Sales of new cars plunged to levels not seen since 1959 in February as coronavirus lockdowns continued to ravage Britain’s automotive industry.
Just 51,312 new cars were registered last month according to data from the Society of Motor Manufacturers and Traders (SMMT) – a 35.5pc decline that equated to 28,282 fewer cars than in February last year.
February is traditionally a quiet month for the car industry as it comes ahead of the new registration plate in March.
Motorists keen to have the latest car on their drives mean March is normally the busiest time for dealers, accounting for a fifth of all new vehicle sales each year.
However, with January lockdowns forcing showrooms to shut and dealers going online to make sales, demand has collapsed.
According to the SMMT, closures and weaker consumer confidence related to the pandemic have cost the industry £23bn in lost sales over the past year.

Source material:

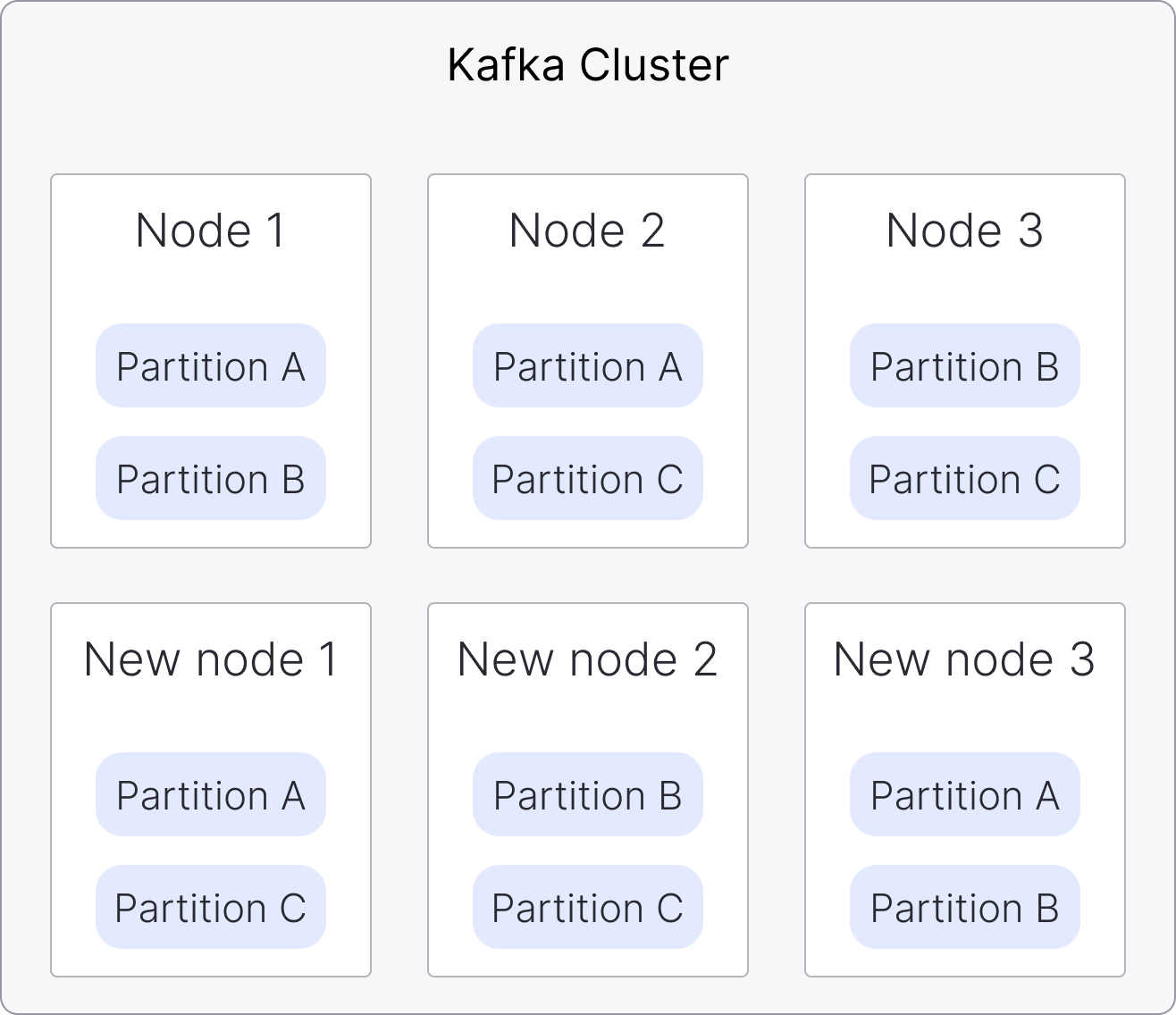This screenshot has height=1015, width=1176.
Task: Choose Partition A inside Node 2
Action: [587, 366]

Work instruction 1: Restate everything in the car sales report from "Just 51,312 new" down to "plate in March.", putting "new number plate" in place of "new registration plate".
Work instruction 2: According to the car sales report, how many new cars were registered last month?
Work instruction 3: Please carry the car sales report forward from its final sentence.

Exercise response 1:
Just 51,312 new cars were registered last month according to data from the Society of Motor Manufacturers and Traders (SMMT) – a 35.5pc decline that equated to 28,282 fewer cars than in February last year.
February is traditionally a quiet month for the car industry as it comes ahead of the new number plate in March.

Exercise response 2: 51,312

Exercise response 3:
Mike Hawes, SMMT chief executive, called February’s performance “deeply disappointing but expected”.
He added: “More concerning is that closures have stifled dealers’ preparations for March with the expectation that this will now be a third successive dismal ‘new plate month’.
“Although we have a pathway out of restrictions with rapid vaccine rollout, and proven experience in operating click and collect, it is essential that showrooms reopen as soon as possible so the industry can start to build back.”
Demand for environmentally-friendly cars continued to rise in February, with battery-electric vehicles (BEVs) and plug-in hybrids (PHEVs) taking a combined 13pc market share, up from 5.7pc a year ago.
BEV uptake increased by 40.2pc to 3,516, and PHEVs by 52.1pc to 3,131.
Demand for diesel continued its decline since the 2015 emissions scandal. Just 13.2pc of cars sold last month had diesel engines, a drop of 61pc on a year ago. Five years ago they commanded half of the market.
Petrol cars had 52.1pc market share in February, down from 60.6pc in the same month last year.